**Stated task**:
Write out each of the records below again, with their requests, but add 34 to every number in the answer coordinates. Leave the pictures out.
++++++
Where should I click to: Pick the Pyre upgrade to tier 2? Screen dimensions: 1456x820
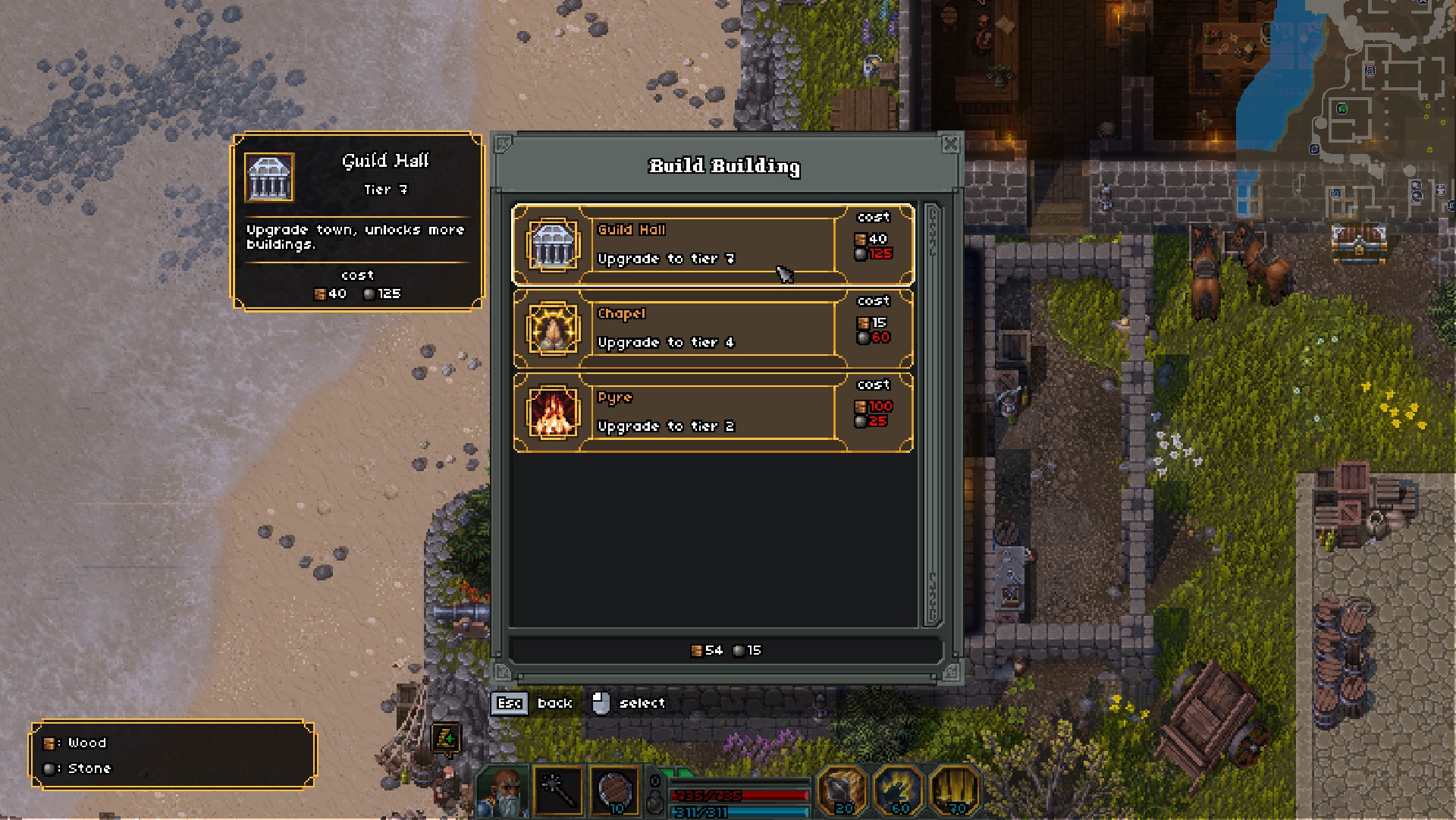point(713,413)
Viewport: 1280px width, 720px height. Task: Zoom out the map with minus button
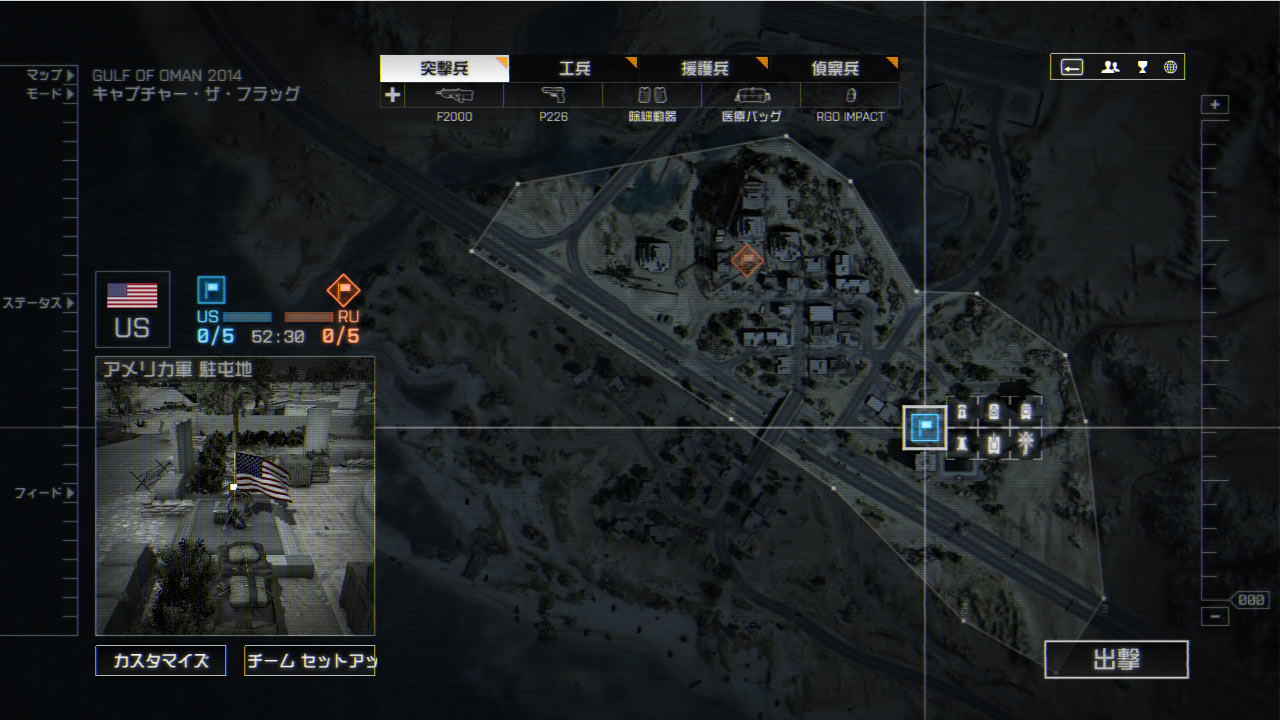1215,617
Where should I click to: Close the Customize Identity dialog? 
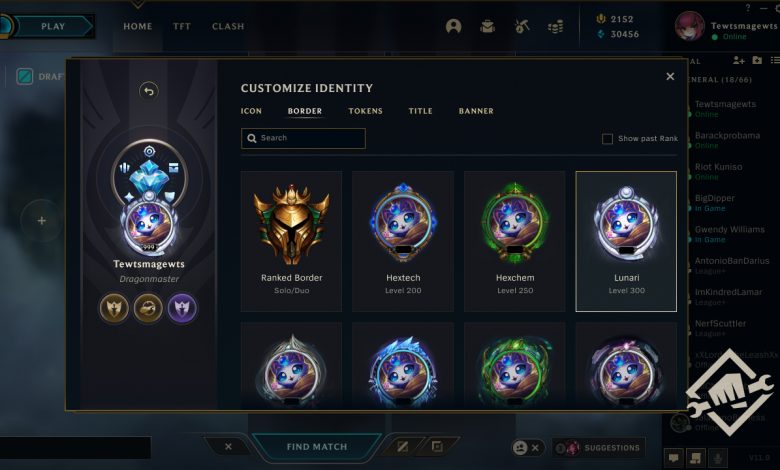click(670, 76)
++++++
**Exercise result**:
Where should I click to: Pick the Pyre upgrade to tier 2? Screen dimensions: 1456x820
point(747,447)
Viewport: 1280px width, 720px height. Task: Zoom out the map with minus button
1249,651
Where should I click to: Close the Customize Identity dialog? 
click(704, 110)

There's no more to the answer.